Phoenix improved to 42-10 with the Saturday night victory


Michael Tipton

Devin Booker was the big story on Thursday against Denver, scoring 43 points.

The Phoenix Suns bounced back from a loss to the Atlanta Hawks with a convincing road win in D.C.

Phoenix won its 42nd game of the season on Saturday, beating the Washington Wizards 95-80 on the strength of an improved defensive performance.

The Suns got off to a hot start and led by 12 after the first quarter, punctuated by an alley-oop from point guard Chris Paul to center Deandre Ayton. The visitors turned up the heat defensively in the second quarter. The Wizards scored only 11 points in the quarter, and at one point Phoenix enjoyed a 15-0 run on the way to a 27-point halftime advantage.

“We were locked in, especially in the second quarter, when we really started closing in our defense,” Ayton said after the game.

The Wizards’ Kyle Kuzma attempted to spark the home team to life in the second half, but the Suns’ team defense remained strong and smothered any serious comeback attempt. Paul and the Suns widened the gap to 34 points going into the fourth quarter.

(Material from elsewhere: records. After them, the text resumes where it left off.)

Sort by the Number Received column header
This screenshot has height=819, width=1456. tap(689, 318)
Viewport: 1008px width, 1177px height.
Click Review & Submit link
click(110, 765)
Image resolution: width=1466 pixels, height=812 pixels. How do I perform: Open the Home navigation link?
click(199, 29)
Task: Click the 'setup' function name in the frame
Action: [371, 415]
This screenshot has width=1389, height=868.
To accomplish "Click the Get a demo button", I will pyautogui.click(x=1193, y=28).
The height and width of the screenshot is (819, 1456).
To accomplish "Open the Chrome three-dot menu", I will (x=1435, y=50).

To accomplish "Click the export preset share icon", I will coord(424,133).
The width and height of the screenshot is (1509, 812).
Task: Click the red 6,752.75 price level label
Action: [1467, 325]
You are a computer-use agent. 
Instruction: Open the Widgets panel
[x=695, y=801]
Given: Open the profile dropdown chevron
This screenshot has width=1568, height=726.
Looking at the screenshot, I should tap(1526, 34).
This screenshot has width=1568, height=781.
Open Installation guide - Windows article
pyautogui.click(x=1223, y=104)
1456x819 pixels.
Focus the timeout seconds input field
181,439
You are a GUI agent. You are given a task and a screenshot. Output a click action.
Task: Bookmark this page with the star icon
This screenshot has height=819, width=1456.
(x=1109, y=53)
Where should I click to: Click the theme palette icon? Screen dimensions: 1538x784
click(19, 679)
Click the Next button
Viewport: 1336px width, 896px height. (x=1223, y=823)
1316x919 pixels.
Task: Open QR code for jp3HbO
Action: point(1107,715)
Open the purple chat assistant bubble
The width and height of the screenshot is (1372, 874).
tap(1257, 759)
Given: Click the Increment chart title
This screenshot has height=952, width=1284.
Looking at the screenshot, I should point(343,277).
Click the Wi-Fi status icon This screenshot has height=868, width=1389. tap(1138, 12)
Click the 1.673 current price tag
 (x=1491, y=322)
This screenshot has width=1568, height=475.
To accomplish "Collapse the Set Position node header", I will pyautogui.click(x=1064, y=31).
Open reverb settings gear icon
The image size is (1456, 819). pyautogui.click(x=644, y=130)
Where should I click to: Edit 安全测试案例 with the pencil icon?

“We feel like whoever we’re playing on any given night, as long as we be who we are and do what we’re supposed to…I think we have that kind of confidence and have built that over the season,” Paul said in quotes carried by the Associated Press.

Coach Monty Williams subbed out Paul and shooting guard Devin Booker to allow them some rest with the result well in hand. Though center Montrezl Harrell and the Wizards showed some life in the fourth quarter, outscoring Phoenix 29-10, the Suns won comfortably to stay two-and-a-half games ahead of the surging Golden State Warriors in the Western Conference.

The Suns’ need for a defensive resurgence came after allowing 124 points in the defeat to Atlanta on Thursday. Despite shooting only 40 percent from the field, the Suns withstood a quiet 11-point night from Booker through holding Washington to 80 points on 35 percent shooting from the field.

“We were counting (our stops),” Ayton said. “It was fun out there.”